Fitforge
User Research, Product Design

The brief: design a community app meant to encourage movement.
Fitforge is built to be an approachable, flexible, and meaningful fitness companion. Through extensive research, three goals emerged for the app: connect people with fitness communities; educate about fitness and healthy lifestyles, and; spur action by providing a starting point and paths to progress.

The modes of research included competitive analyses of similar experiences (of which there are not many, like Peloton, Nike Run Club, and Strava) and digital surveying.
What are some of the sentiments and frustrations people have with gyms and working out?

I put posters with a QR code to a survey all over my campus to find out. I got over 50 respondents providing valuable information on a variety of qualitative and quantitative questions.

Five examples from the survey of 17 questions that I engineered to obtain direction for the product

The survey responses revealed several recurring themes and insights into peoples's experiences, preferences, and challenges in their fitness journeys.
It became clear that creating a space where users can feel comfortable, supported, and encouraged would align well with the needs highlighted in the research. At the very least in finding a fitness community, it would greatly benefit Fitforge users to be able to finely adjust and filter their results based on interests, experience level, and other personal, unique criteria.
I distilled these findings into user personas with empathy maps to be more specific in my thinking about how to design Fitforge with the user in mind. In creating personas, I'm careful not to homogenize the characteristics and maintain a broad sense of who the app is for.
The sketching process, while somewhat messy and a mixture of low- and mid-fidelity, provides a lot of structure to thinking about how different features will fit together (and which features need to be cut). It also gives a sense of ordering; which screens should be more immediate to the user and which should take multiple interactions to reach, and I can note the direction of the flow. A lot will change in the process from sketches to high-fidelity prototypes based on further research and testing, but the sketches provide the skeleton of the app.
In order from left to right is sketching for the onboarding flow, Search bottom sheet with filtering and gym components, gym page with the membership pass ordering flow, Explore page with the articles flow and the custom program creation flow.
The onboarding gives the user the sense that Fitforge is inclusive and welcoming of all interests and experience levels. The preferences set during onboarding provide the content for the Explore and Program pages.
The interface of Fitforge was designed with the iOS interaction guidelines in mind, utilizing the top-level navigation of iOS 18 components (such as navigation tab bars, search bars, and icon action buttons), but otherwise using bespoke interface elements.
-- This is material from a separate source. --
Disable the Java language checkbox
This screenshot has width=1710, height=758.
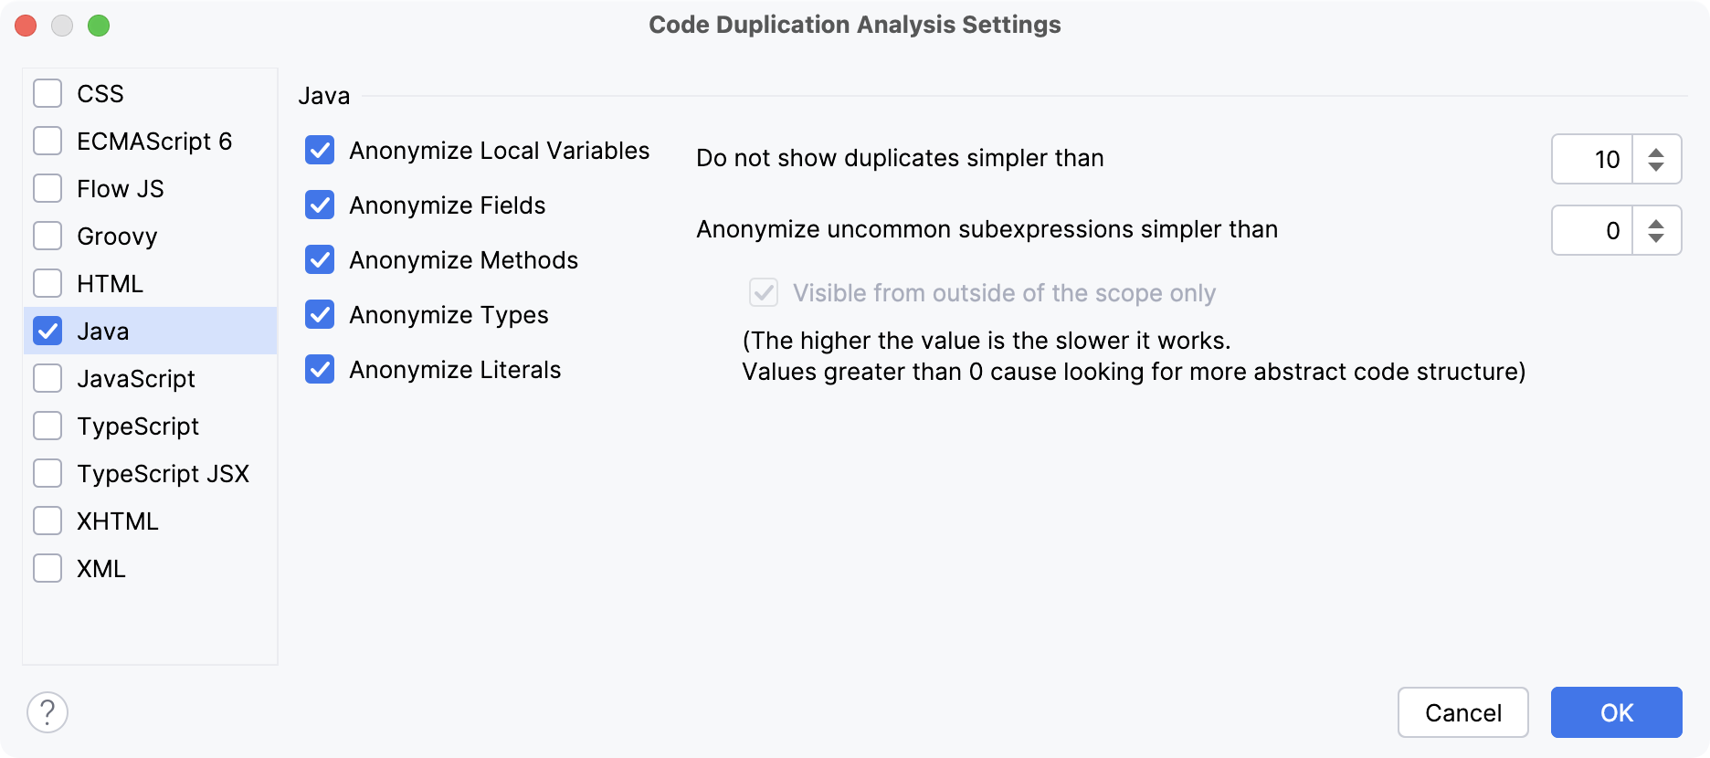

This makes the app feel familiar and approachable for users, while still expressing a unique flair.

Prototyping the flow of filtering fitness communities on the home screen (Search) 

Prototyping the saving an article flow (Explore)

The last main purpose of Fitforge is to spur action.
I discovered from the survey results that one of the primary challenges people face when joining a fitness community or starting their fitness journey is feeling or looking out of place because of lack of a plan. The program section is designed to give people a basic plan to just get started, with detailed tips and instructions on proper form, and the means to advance when needed.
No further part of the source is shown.